As AI/ML tools emerge to address specific needs in clinical research, they promise to boost the efficiency and accuracy of various aspects of clinical trials, spanning patient recruitment, data analysis and decision-making. But implementing AI/ML in a highly regulated environment is not without challenges. One of the main hurdles is finding ways to tap such powerful tools while maintaining data privacy and complying with stringent regulations. The lakehouse architecture, with its robust security measures and compliance features, can help address these challenges by providing a secure and compliant environment for data processing and analysis.

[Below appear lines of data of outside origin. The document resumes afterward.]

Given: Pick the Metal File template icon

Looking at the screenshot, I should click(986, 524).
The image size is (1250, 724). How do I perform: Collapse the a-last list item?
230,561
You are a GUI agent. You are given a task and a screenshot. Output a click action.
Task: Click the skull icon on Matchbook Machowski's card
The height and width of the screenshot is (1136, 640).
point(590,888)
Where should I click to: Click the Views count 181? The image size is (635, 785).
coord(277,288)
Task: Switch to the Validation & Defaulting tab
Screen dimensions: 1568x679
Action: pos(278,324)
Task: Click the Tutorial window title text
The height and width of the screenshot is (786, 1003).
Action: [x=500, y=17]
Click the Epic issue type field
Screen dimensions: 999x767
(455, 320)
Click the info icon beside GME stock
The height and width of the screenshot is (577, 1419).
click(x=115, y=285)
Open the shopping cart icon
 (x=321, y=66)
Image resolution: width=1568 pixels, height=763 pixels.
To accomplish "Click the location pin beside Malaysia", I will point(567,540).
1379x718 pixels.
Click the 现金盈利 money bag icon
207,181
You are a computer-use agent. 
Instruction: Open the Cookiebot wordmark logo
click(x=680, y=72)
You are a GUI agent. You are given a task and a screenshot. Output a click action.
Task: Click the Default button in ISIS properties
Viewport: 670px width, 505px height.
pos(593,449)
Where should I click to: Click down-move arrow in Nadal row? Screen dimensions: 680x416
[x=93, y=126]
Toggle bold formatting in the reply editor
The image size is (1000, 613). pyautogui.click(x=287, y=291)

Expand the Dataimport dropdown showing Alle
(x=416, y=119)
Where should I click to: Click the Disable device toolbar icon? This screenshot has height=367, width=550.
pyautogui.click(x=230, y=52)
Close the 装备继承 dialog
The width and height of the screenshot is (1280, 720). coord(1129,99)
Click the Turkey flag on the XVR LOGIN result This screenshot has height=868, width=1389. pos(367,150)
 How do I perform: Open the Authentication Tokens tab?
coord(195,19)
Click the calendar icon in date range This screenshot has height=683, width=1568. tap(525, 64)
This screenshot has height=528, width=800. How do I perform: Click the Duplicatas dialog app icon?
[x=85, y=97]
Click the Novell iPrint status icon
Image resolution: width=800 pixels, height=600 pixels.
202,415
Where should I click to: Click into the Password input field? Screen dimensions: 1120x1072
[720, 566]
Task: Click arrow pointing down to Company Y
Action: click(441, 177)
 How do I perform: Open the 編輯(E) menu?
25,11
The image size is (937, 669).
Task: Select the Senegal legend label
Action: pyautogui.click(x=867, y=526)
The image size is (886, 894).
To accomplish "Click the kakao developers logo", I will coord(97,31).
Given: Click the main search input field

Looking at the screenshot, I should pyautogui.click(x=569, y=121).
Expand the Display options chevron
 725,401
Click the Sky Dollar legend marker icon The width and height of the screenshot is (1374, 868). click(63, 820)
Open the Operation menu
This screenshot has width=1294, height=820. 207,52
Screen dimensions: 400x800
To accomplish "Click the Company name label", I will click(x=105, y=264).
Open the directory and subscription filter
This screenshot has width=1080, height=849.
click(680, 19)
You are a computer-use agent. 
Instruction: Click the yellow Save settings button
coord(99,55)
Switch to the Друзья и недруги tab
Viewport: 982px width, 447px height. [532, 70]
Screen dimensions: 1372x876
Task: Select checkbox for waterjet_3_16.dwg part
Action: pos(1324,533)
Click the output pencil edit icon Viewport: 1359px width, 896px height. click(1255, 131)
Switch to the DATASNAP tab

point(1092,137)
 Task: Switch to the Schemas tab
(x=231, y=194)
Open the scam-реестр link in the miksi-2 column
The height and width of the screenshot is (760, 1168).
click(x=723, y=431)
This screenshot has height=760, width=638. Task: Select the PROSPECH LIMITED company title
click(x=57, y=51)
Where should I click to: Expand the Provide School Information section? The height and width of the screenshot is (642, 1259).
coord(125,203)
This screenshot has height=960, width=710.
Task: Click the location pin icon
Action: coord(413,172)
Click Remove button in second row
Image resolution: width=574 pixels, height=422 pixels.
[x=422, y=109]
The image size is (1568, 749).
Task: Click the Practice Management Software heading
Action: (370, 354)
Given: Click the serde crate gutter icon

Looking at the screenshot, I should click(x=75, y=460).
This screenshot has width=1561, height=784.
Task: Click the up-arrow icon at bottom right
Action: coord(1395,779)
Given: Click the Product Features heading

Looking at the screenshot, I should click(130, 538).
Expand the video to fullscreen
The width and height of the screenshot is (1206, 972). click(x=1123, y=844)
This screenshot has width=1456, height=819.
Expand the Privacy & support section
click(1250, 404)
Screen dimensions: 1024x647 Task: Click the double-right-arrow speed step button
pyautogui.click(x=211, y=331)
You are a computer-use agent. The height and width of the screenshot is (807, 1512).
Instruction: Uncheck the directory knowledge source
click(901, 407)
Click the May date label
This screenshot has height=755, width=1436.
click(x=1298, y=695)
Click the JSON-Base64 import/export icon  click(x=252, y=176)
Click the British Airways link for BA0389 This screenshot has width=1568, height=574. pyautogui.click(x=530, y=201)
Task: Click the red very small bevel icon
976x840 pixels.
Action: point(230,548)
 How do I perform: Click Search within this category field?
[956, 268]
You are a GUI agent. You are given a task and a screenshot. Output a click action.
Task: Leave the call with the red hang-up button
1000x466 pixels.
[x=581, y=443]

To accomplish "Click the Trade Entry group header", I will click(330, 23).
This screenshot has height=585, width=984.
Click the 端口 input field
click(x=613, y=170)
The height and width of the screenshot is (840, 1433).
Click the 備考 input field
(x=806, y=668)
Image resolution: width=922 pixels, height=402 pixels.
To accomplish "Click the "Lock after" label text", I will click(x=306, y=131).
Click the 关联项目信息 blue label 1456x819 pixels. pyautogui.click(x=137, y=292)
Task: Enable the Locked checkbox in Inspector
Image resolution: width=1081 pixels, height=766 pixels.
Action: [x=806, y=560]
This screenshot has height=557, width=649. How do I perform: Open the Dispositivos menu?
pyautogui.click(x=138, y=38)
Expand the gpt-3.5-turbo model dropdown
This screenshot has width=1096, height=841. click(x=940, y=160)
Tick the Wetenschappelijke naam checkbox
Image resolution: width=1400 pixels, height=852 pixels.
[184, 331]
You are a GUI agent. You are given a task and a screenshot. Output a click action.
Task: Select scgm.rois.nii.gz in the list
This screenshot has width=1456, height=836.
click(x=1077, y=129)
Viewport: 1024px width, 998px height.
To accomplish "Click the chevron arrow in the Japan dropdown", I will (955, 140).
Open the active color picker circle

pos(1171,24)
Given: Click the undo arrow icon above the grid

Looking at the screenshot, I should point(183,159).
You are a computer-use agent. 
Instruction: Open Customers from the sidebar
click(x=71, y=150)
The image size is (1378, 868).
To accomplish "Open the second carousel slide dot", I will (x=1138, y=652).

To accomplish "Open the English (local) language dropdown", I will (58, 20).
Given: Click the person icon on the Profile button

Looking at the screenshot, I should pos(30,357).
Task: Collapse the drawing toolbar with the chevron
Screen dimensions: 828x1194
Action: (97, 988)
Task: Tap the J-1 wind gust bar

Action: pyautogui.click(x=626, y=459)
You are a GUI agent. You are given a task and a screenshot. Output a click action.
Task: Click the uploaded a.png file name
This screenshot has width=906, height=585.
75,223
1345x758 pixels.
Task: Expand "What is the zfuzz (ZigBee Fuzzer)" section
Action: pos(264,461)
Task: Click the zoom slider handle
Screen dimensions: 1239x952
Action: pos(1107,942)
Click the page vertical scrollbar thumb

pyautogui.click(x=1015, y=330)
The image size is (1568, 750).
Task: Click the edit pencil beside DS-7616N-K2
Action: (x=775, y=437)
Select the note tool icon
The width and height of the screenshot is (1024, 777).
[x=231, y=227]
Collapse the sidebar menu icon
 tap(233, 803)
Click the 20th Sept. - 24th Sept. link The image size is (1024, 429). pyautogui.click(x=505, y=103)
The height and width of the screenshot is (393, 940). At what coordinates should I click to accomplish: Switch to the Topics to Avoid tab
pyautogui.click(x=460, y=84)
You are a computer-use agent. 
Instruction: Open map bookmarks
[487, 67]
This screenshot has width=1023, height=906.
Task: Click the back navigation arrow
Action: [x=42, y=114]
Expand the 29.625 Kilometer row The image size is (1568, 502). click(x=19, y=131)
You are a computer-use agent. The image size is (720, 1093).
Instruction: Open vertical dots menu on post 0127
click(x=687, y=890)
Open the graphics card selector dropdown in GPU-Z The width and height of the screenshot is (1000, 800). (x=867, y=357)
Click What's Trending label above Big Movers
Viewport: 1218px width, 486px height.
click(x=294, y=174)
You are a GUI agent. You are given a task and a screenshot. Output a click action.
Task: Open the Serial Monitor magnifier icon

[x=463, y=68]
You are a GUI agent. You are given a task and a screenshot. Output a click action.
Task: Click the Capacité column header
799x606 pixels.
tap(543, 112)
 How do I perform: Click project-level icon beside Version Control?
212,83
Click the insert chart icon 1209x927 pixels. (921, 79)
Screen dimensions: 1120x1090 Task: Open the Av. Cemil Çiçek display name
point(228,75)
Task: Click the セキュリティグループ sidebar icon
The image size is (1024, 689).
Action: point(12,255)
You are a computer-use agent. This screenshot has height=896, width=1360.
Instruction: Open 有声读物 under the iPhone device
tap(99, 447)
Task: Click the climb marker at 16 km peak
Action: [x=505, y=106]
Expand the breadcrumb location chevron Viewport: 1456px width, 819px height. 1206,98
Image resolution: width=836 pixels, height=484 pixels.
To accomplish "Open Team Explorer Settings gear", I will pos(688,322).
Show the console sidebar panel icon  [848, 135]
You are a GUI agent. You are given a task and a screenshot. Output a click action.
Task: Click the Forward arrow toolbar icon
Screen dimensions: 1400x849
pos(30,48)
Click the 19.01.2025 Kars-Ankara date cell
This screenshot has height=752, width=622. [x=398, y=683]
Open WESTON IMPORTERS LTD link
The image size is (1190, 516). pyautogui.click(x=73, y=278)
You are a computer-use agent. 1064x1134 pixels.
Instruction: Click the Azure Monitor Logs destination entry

Burgeoning support for the data lakehouse architecture in clinical trials

eClinical Solutions uses the architecture in its platform, elluminate, to help pharma R&D professionals with decision-making in clinical trials. More than 100 life science organizations are using the platform, including Bristol Myers Squibb, bluebird bio, Jounce Therapeutics, Agios, and Urovant Sciences.

In the broader landscape, other companies have adopted the data lakehouse for clinical data management and analytics, such as Amgen and Verana Health.

The data lakehouse architecture supports real-time data monitoring, which, for clinical trial data, is important as it can detect any anomalies that could indicate safety problems, allowing for immediate action to be taken to address any potential risks to patient safety. While a data warehouse could potentially support real-time data monitoring, a data lakehouse is more efficient in this regard, given the architecture’s ability to seamlessly integrate diverse data streams, handle vast volumes of structured and unstructured data, and provide both scalable storage and agile querying capabilities.

Organizations using the architecture can also develop purpose-built applications or products while also furthering AI initiatives. Companies that succeed in tapping AI and ML to drive decisions, whether operational or scientific, will have “a huge advantage,” Mallarapu said. In this context, the data lakehouse architecture provides a solid foundation that “not only meets your needs today but is future-proof,” he concluded.